Text passage:

--

COALESCE() - Does it calculate every value or does it stop when it gets a not NULL

  • title says it all really.

    I have a Coalesce() statement that has three fairly complex queries in it's array. One of these is extremely resource hungry and takes some 3 seconds per result, but it should not be required that often. The script seems to be taking an age. I am wondering, does the COALESCE() function evaluate each element in sequence and only move on to the next one if the previous one was NULL, or is each element being run each time and then the results coalesced?

    If it is the latter, what is the best way to re-write the script. I don't like running through the dataset multiple times but will do so if it is more efficient.

  • As it's required only for a small proportion of results, you could try a UNION

    select coalesce(a,b)

    from ...

    where coalesce(a,b) is not null

    union

    select [complex expression]

    from ...

    where coalesce(a,b) is null

    The absence of evidence is not evidence of absence
    - Martin Rees
    The absence of consumable DDL, sample data and desired results is, however, evidence of the absence of my response
    - Phil Parkin

  • Thanks Phil,

    I'n not sure that construct will work for me as the Coalesce() is to determine a value to be updated.

    Using the Union syntax is still running down the dataset twice...

--

Data provided:

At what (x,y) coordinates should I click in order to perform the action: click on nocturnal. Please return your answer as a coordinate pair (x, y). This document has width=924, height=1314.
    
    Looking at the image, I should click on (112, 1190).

--

Set exercise:
Continue the forum thread about whether COALESCE() evaluates every expression, starting after its last sentence.

Output for this exercise:
  • Try removing your third really complex piece and see if the performance improves greatly. If so, then you may need to rewrite your query. If not, then that is not the problem, and you will probably have to rewrite. 😛 It is really about figuring out where your bottleneck is.

    _______________________________________________________________

    Need help? Help us help you.

    Read the article at http://www.sqlservercentral.com/articles/Best+Practices/61537/ for best practices on asking questions.

    Need to split a string? Try Jeff Modens splitter http://www.sqlservercentral.com/articles/Tally+Table/72993/.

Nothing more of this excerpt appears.